Fatos reais. Conquistas reais. Dessas que as pessoas conseguem ver e não são apenas fruto da minha imaginação. Meu amor vive hoje o que ele sonha desde que nasceu, nem lembro quando... Talvez numa sala cheia de computadores, trocando olhares em almoços corridos ou na hora em que ouvi a voz dele no rádio do carro pela primeira vez.

Desde esse dia, quero mais. Espero, batalho, choro, sorrio, e tudo parecia não ultrapassar o meu mundo fantástico, um espaço onde ninguém nunca esteve de verdade, mas onde tudo funciona (ao menos pra mim). Agora meu amor faz parte do dia-a-dia. Ele CONVIVE!!!!

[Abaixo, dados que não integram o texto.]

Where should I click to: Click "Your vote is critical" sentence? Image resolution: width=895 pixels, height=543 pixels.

Ando tão perplexa com essa constatação, que, confesso, não estou conseguindo escrever sobre o assunto. É como se o sentimento estivesse em fase de observação, como uma criança pré-matura que você nunca sabe se vai ou não sobreviver, como uma plantinha seca em fase de recuperação. Era isso o meu amor no começo ano. É lindo, emocionante e reconfortante perceber que, depois de tanto cuidado, ele começa a ganhar independência, dar bons frutos.

Quando penso, então, em escrever sobre ele, vejo que vou usar palavras já ditas nos tempos em que não era real. E como não acho justo comparar esse sentimento novo com o antigo, vou deixando ele assentar sem o verbo, só com a vida de cada dia. Me apaixonando toda manhã. Um dia de cada vez.

E se ainda resta alguma dúvida... Sim, meninas, a vida está BOA!